Brano scelto –
■ ■ ■ ■ ■
Sullo sfondo abbagliante delle Northern Beaches, incorniciato dalla sinuosa veranda primonovecentesca, oggi Federico Porceddu è felice: a 35 anni è head chef di uno dei ristoranti più affermati della zona di Sidney, Pilu at Freshwater, che vanta due cappelli nella principale guida nazionale, Good Food. Ha trovato l’America, anzi ha ritrovato la Sardegna, in Australia. Ed è una storia di tanti, anzi tantissimi, perché la cucina oggi è fatta anche di stimoli e cultura. Nato a Guasila, vicino a Cagliari, da papà agricoltore e mamma bancaria, Federico, appassionato di giornalismo d’inchiesta e grandi reporter, si è laureato in Beni culturali con tanto di lode e tesi pubblicata negli annali dell’università. Ma non è bastato per trovare lavoro in Italia. “Così ho deciso di trasferirmi nel Regno Unito per imparare l’inglese. E ho scelto Edimburgo, una città piccola ma ricca. Avendo necessità di mantenermi, senza padroneggiare la lingua, potevo lavorare solo come custode o in cucina. Ed è successo che ho trovato un posto da lavapiatti in uno dei ristoranti di Giorgio Locatelli, Cucina presso l’Hotel Missoni”.
Dopo qualche settimana però la linea si inceppa per mancanza di personale. “Ti va di darci una mano?”, gli chiede lo chef. “Ma io non so tenere un coltello in mano…”
Da lì una necessità che si trasforma in passione, anzi nel ricettacolo di ogni altra passione, comprando libri e confrontandosi con gli altri ragazzi. Dopo 3 anni Federico è capopartita ai secondi. “Ma la passione per il fine dining era troppo forte, volevo assolutamente mettere piede in un tre stelle. Così sono tornato in Sardegna, da Stefano Deidda e Roberto Serra; poi ho virato su Copenhagen, ma era inverno e c’era solo il ghiaccio. Sono passato in Italia da Cristiano Tomei, un cuoco anarchico, affascinante, che cucina senza regole; poi Oliver Piras mi ha messo in contatto con Norbert Niederkofler. Ed è stata un’esperienza che mi ha cambiato perché ho capito cosa volesse dire alta ristorazione, l’attenzione al dettaglia, la cura della materia prima, l’importanza della gerarchia. Sono rimasto da commis per 6 mesi e avrei voluto fermarmi di più, anche in virtù dell’amicizia con Michele Lazzarini; ma mi restavano poche centinaia di euro e sulla soglia dei 30 anni ho colto l’ultima opportunità di lavorare in Australia, visto che dopo sarebbe stato impossibile ottenere il visto di vacanza lavoro. Qua fa tendenza una cucina casual, senza il perfezionismo dei nostri stellati; ma io avevo sentito parlare di questo sardo fine dining e mi sono presentato”.
■ ■ ■ ■ ■
Estratto della fonte –
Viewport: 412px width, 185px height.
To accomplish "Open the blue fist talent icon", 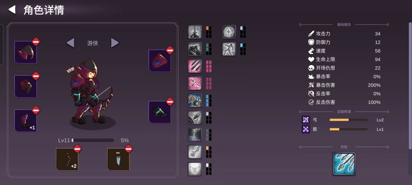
■ ■ ■ ■ ■
Quesito –
Risponda alle seguenti domande sul brano dedicato allo chef Federico Porceddu:
1. In quale città del Regno Unito si è trasferito Federico per imparare l'inglese?
2. Dopo quanti anni Federico diventa capopartita ai secondi?
3. Per quanti mesi è rimasto da commis presso Norbert Niederkofler?
Le righe costituiscono materiale a sé stante, distinto dal brano.

Esito dell'esercizio –
1. Edimburgo.
2. Dopo 3 anni.
3. Per 6 mesi.